Lord Haskel: Perhaps Members of the Committee will understand my reluctance to come between such eminent lawyers as regards matters of European law. I thank my noble and learned friend Lord Archer who eloquently addressed the complex legal question in relation to the issue. I can confirm that the Government need to wait until the European Court of Justice has given its decisions on these cases before addressing the question of references to that court. If, in the light of the decisions from the European Court of Justice, it is considered appropriate to provide for references to the European Court of Justice, I can assure Members of the Committee that the Government will do so. I noted what my noble friend Lord Wedderburn and the noble Lord, Lord Lester, said and can confirm that the Government will give serious consideration as to whether the Employment Appeal Tribunal would be the appropriate court to consider such matters in the first instance.
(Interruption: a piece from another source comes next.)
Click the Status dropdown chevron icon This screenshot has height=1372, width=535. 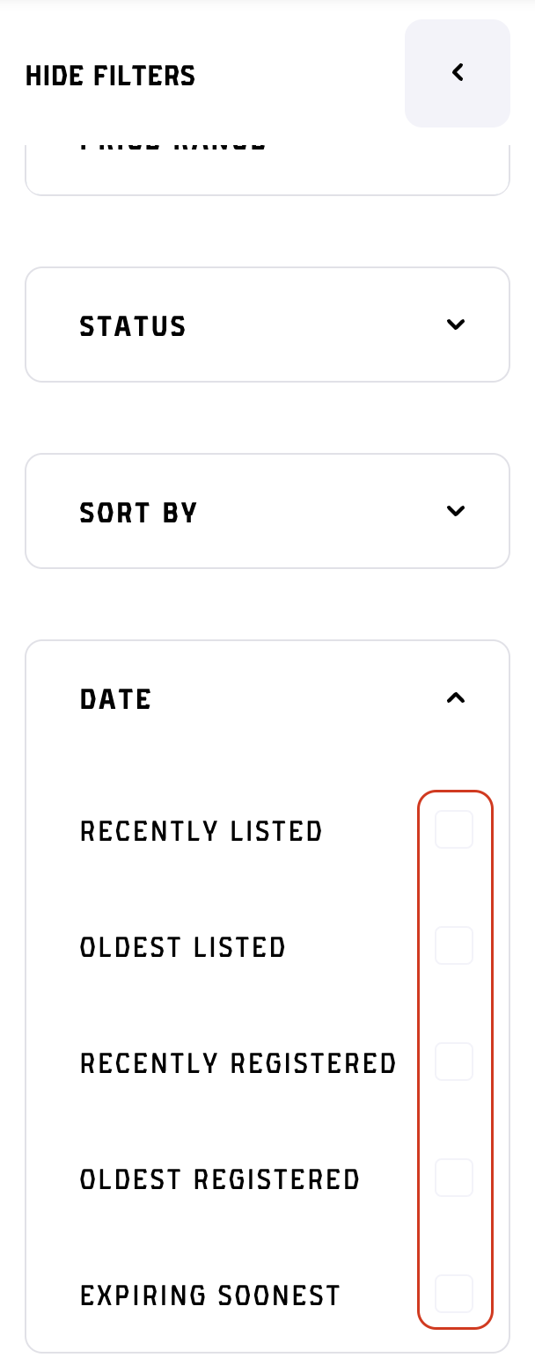click(x=456, y=325)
Lord Wedderburn of Charlton: In order to make progress I beg leave to withdraw the amendment.

Amendment, by leave, withdrawn.

Lord Wedderburn of Charlton moved Amendment No. 16

Page 6, line 14, at end insert--
("(5A) A scheme under this section shall provide that, where a party claims on reasonable grounds that the arbitration award contains or is based upon a serious error of law or some other ground which might have been cause for judicial review, that party may apply within one month after the date of the award to the Employment Appeal Tribunal which, if it gives leave, shall have jurisdiction to hear and determine the application.
(5B) The Secretary of State shall make an order providing for the jurisdiction of the Tribunal under subsection (5A) and shall in particular provide that the remedy for a complaint shall be the remedy stated in subsection (5A) and not otherwise.").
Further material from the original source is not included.